Traditional Otoplasty Techniques
Traditionally, otoplasty involved sculpting cartilage and using sutures to shape the ear into a less-prominent position. The surgery is complex and invasive, usually taking about 45 to 60 minutes to complete per ear. Even when an expert plastic surgeon performs the operation, it can result in asymmetrical ears and prominence can recur when stitches fail.
Other Nonsurgical Ear-Shaping Techniques
Two other non-surgical techniques are available: Earbuddies and Sorribes, also known as AuriMethod. These use a variety of splints or plasters on the outside of the ear, over the course of two weeks to six months, to deform the cartilage. However, the patient must continue to wear the devices correctly to completely fix the prominent ear shape. As well, the treatments rely on cartilage being easier to remodel in young children, so the technique only works for children up to about the age of five. After this, the ear cartilage becomes thick, stiff, and unresponsive to external forces from these devices, and these techniques no longer work. Earfold, in contrast, works on children over the age of seven to full-grown adults of any age.

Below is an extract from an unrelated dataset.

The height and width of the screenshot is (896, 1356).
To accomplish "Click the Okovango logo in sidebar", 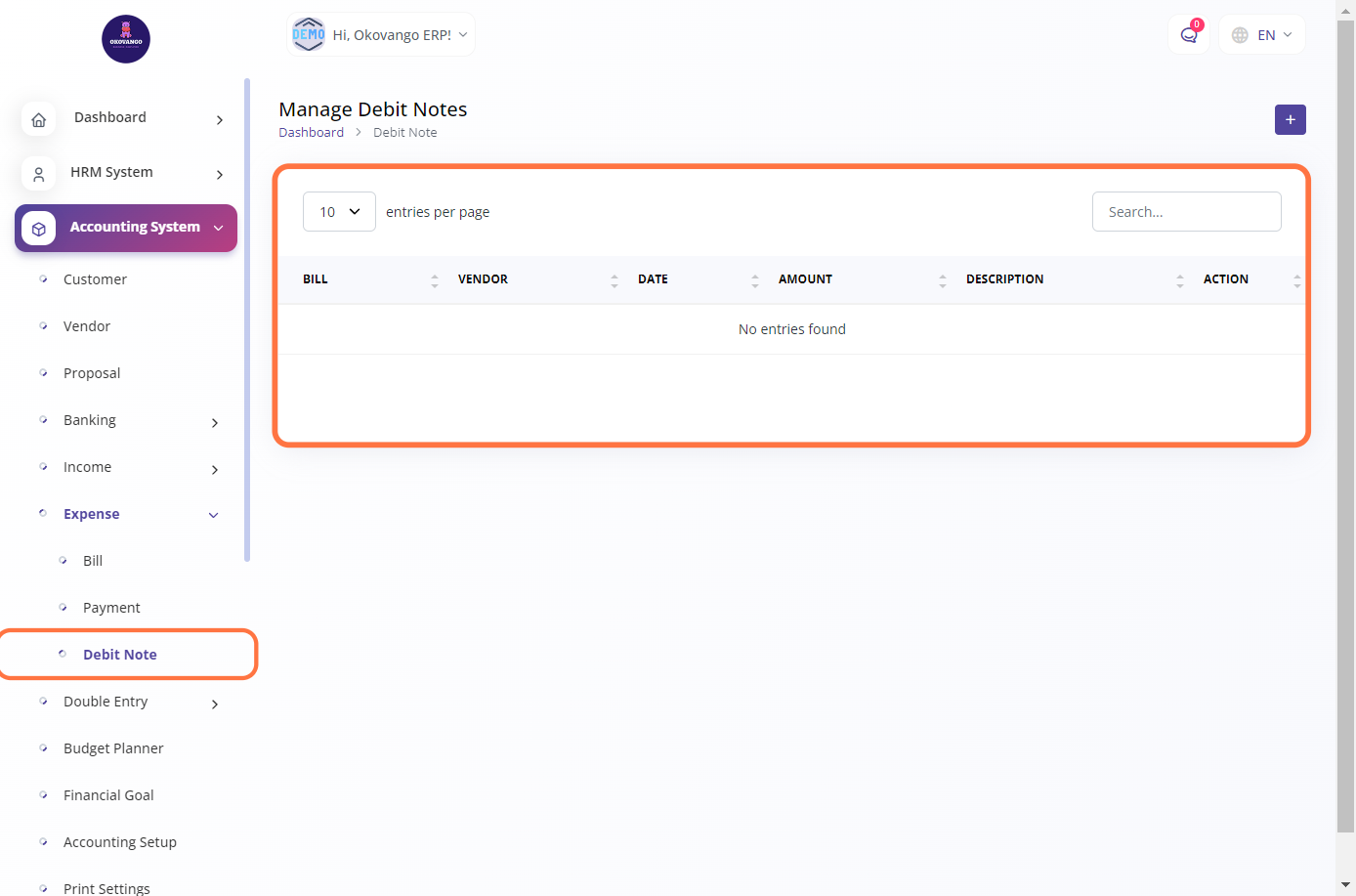I will click(x=126, y=39).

Non-invasive Ear Correction Opportunities
According to the American Society of Plastic Surgeons statistics for 2016, there were 23,709 otoplasty surgeries in the U.S. This may be only about ten percent of the number of breast augmentation surgeries, but it is still a significant number of people seeking help for their prominent ears. Instead of surgery, many of these otoplasty patients could have been helped by a minimally-invasive Earfold procedure. Adding Earfold to your medical spa’s options could help countless people who have been teased about their prominent ears regain their self-esteem and leave their days of bullying behind.